**Was zu tun ist:**
A - Mit welcher Kamera hat McCartney laut dem Artikel über seine Beatles-Fotos die jungen Fans vor dem Hotel in Miami fotografiert?
B - Prüfe anhand des Artikels über McCartneys Beatles-Fotos, ob diese Aussagen stimmen: (i) Die Fotos aus Liverpool entstanden Ende 1963. (ii) John behielt seine Hornbrille auch bei den Auftritten auf. (iii) Ringo trägt auf dem beschriebenen Foto eine Strickkrawatte.
C - Führe den Artikel über McCartneys Beatles-Fotos nach seinem letzten Satz weiter.

**Quelle:**

"1964 - Augen des Sturms": Paul McCartneys Fotos zeigen intime Seite der Beatles
Paul McCartneys selbstgeschossene Fotos zeigen die Anfänge der "Beatlemania", als die Beatles von einer beliebten Popgruppe zu einem weltweiten Star-Phänomen wurden. Eine Auswahl ist nun in einem Bildband erschienen.
Sie dreht total durch: Mund und Augen weit aufgerissen, die langen Haarsträhnen wild um ihr Gesicht fliegend, Arme ausgebreitet, will die junge Frau in Rock, Bluse und langen weißen Kniestrümpfen sofort losrennen - nur der milde lächelnde Cop hält sie mit sanftem Druck noch zurück. Doch die Menge hinter ihr drängt bereits nach, denn - unfassbar - die Beatles steigen aus einer Limousine!
"Fast kann ich den Schrei des Mädchens hören", kommentiert Paul McCartney trocken diese Szene knapp 60 Jahre später in einer lakonischen Bildunterschrift. Er war in Miami vor dem Hotel aus dem Wagen gestiegen und hatte das Teenager-Empfangskomitee mit seiner kleinen Pentax geknipst. So wie er auch hinter der Bühne, in der Garderobe Schwarz-Weiß-Fotos machte, Ende 1963 in Liverpool, als die Gruppe gerade in England durchzustarten begann.
Paul McCartney: "Ich bin ein begeisterter Gelegenheitsfotograf"
Ringo wie ein Konfirmand: dunkler Anzug, weißes Hemd, Strickkrawatte; den Kopf in der rechten Hand aufgestützt, sitzt er nachdenklich da. Ein ruhiger Moment vor dem nächsten Gig.
John mit dicker Hornbrille, die er dann für die Auftritte abnahm, weil ihm Brilletragen damals peinlich war; im Hintergrund wellt sich eine Blümchengardine.

**Datenauszug:**

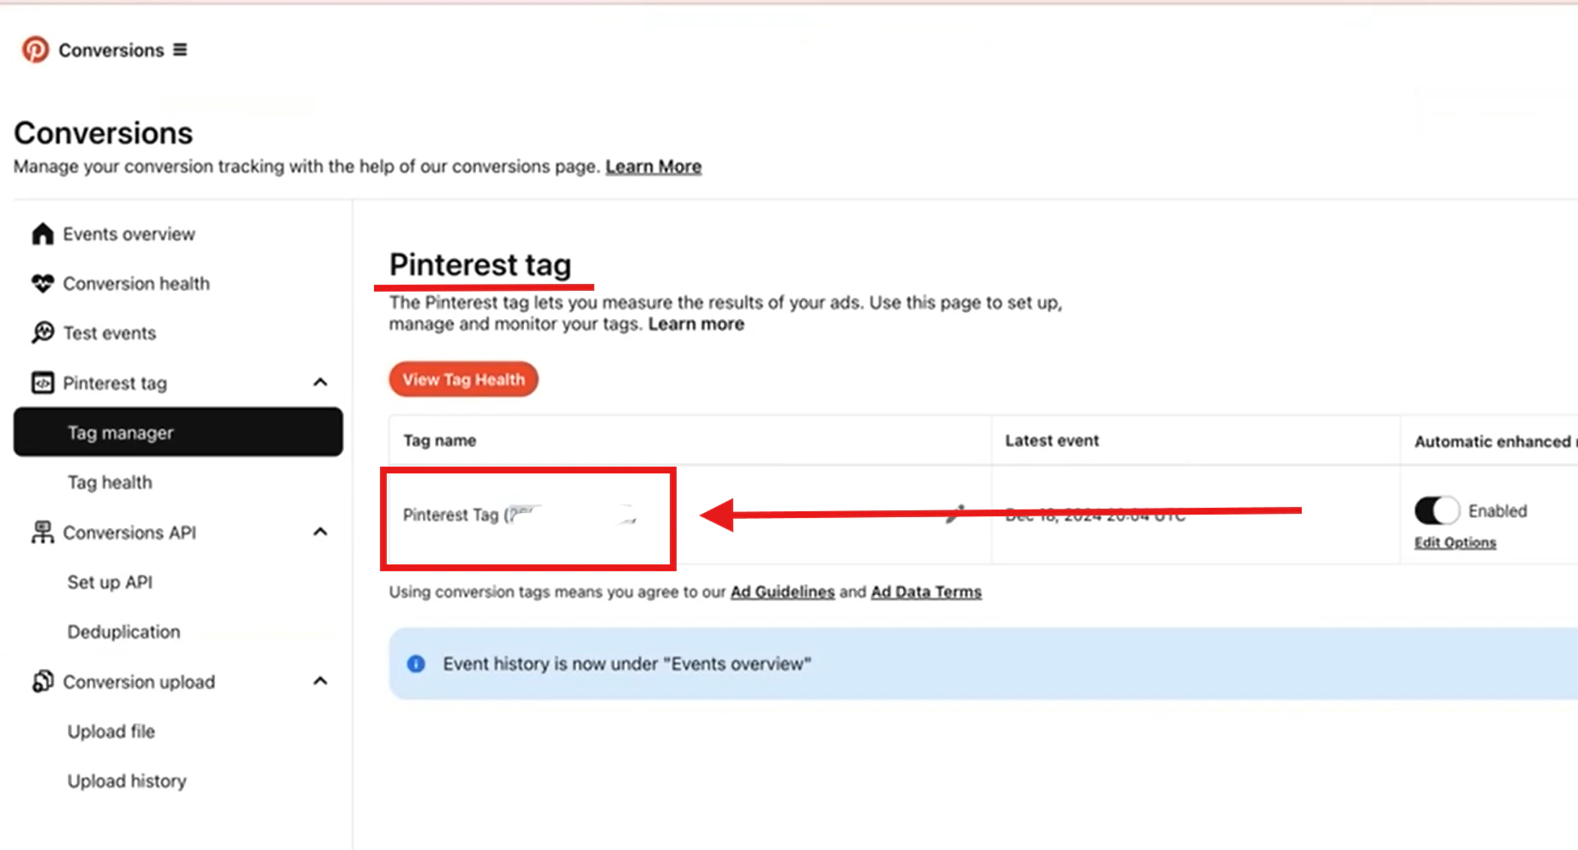
Task: Open the hamburger menu beside Conversions
Action: pyautogui.click(x=180, y=50)
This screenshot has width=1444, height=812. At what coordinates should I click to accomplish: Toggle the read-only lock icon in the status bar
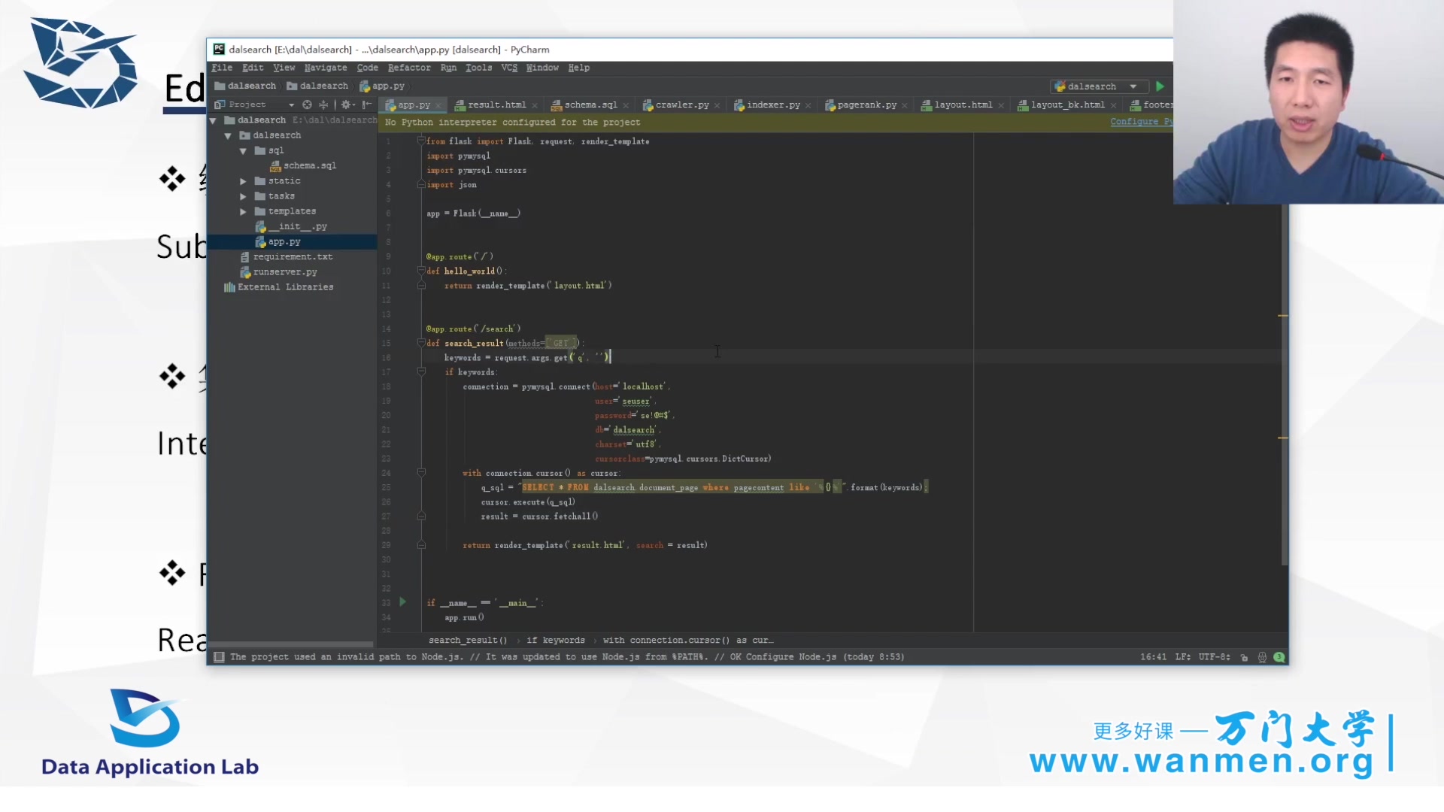point(1244,657)
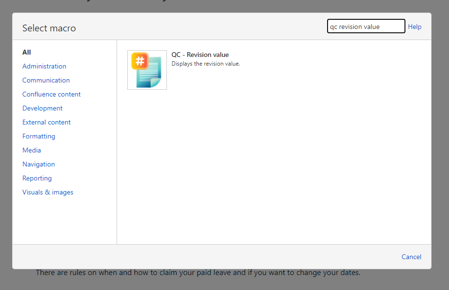
Task: Click the 'Select macro' dialog heading
Action: pyautogui.click(x=49, y=28)

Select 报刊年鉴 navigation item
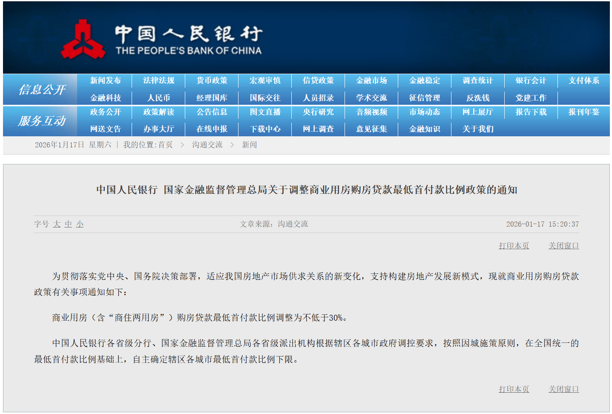[x=583, y=112]

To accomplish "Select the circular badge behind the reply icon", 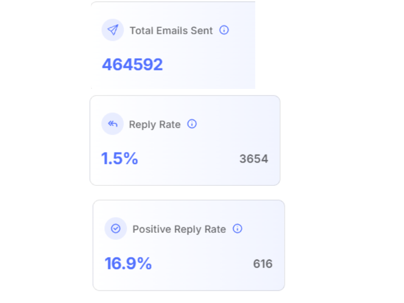I will coord(112,124).
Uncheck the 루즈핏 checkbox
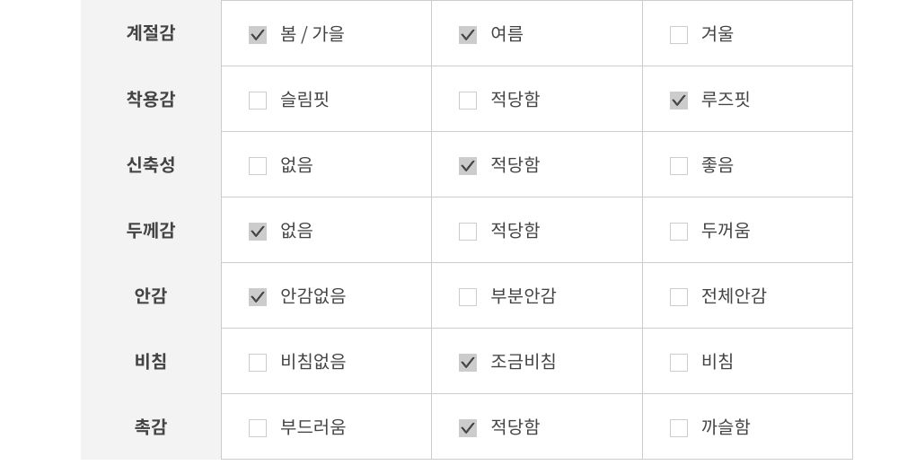 click(679, 101)
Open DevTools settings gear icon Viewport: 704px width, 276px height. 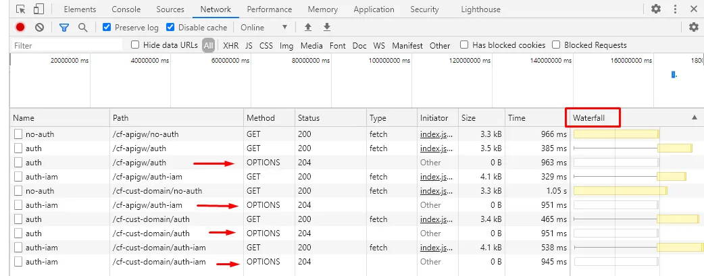coord(656,9)
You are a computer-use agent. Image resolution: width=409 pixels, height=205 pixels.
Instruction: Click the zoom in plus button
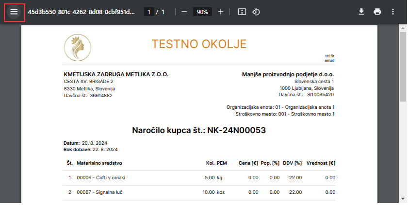[x=221, y=12]
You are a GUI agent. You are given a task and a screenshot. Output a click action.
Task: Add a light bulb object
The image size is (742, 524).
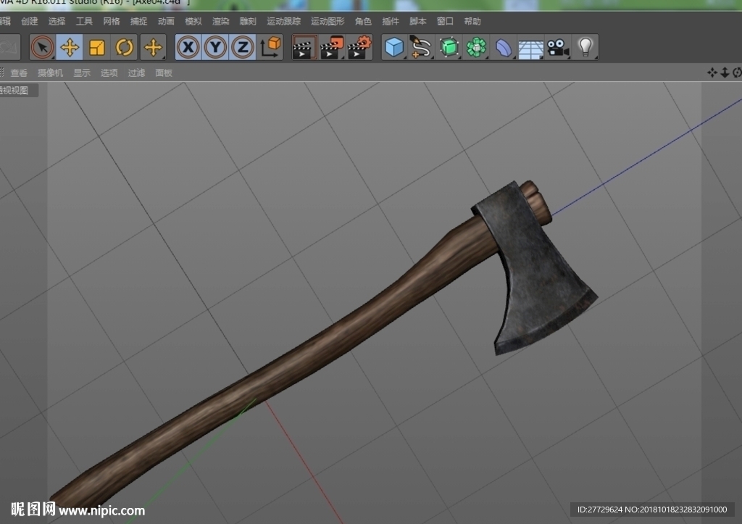tap(585, 47)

**Schriftliche Antworten:**
A - Mit seiner kleinen Pentax.

B -
(i) Ja: „Ende 1963 in Liverpool“
(ii) Nein: „die er dann für die Auftritte abnahm“
(iii) Ja: „dunkler Anzug, weißes Hemd, Strickkrawatte“

C -
George im Porträt, gerade mal 20, der Pilzkopf-Pony verdeckt die Augenbrauen, sein melancholischer Blick verrät etwas Müdigkeit.
Es sind wunderbar stille und intime Aufnahmen, wie sie die Pressefotografen in dieser Zeit nicht machen konnten. Wie auch, bei dem Trubel?!
"Auch wenn ich den Aufnahmen gerne einen historischen Wert zugestehe, möchte ich doch unterstreichen, dass ich mich für keinen Meister halte", erklärt McCartney im Vorwort des Bildbands. "Ich bin ein begeisterter Gelegenheitsfotograf, der zufällig zur richtigen Zeit am richtigen Ort war", was zufällig die Garderobe der begehrtesten Band der Welt war, weil der Gelegenheitsfotogaf zufällig selbst in dieser Band mitspielte. Den Bass, wie man hört. Ein paar Songs soll er übrigens auch geschrieben haben.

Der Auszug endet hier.